**Task details**
Since only the text is wanted, print every entry below exactly and omit the images.

---*---

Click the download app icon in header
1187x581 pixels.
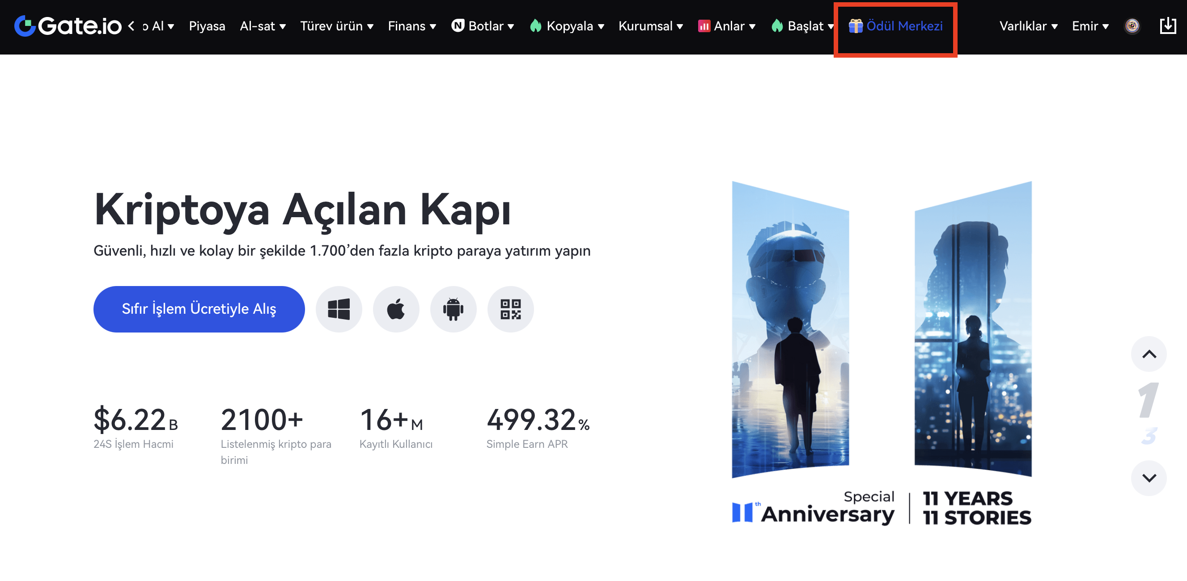pyautogui.click(x=1168, y=26)
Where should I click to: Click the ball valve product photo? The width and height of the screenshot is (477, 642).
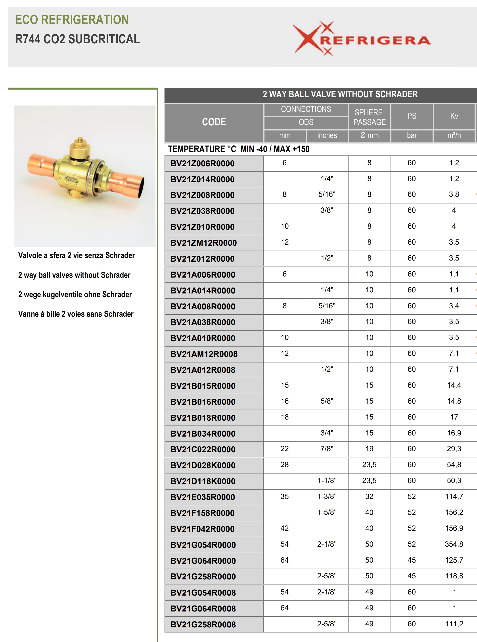click(85, 176)
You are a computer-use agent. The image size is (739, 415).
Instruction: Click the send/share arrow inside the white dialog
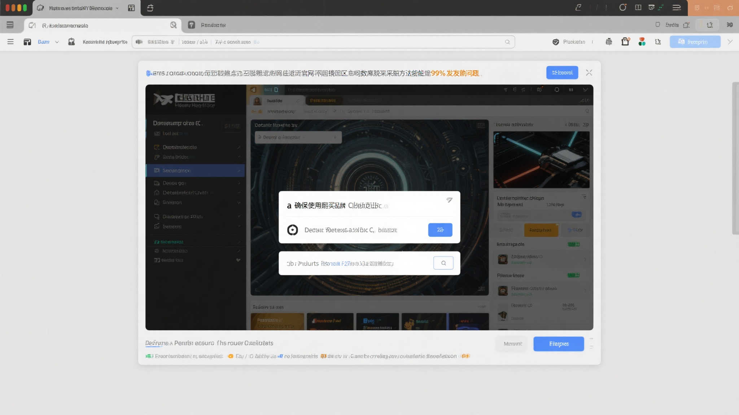pos(449,200)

---*---

**Your response**
Click the download app icon in header
1187x581 pixels.
pyautogui.click(x=1168, y=26)
Where should I click to: Click the ball valve product photo? The width and height of the screenshot is (477, 642).
click(85, 176)
You are a computer-use agent. The image size is (739, 415).
Instruction: Click the send/share arrow inside the white dialog
pos(449,200)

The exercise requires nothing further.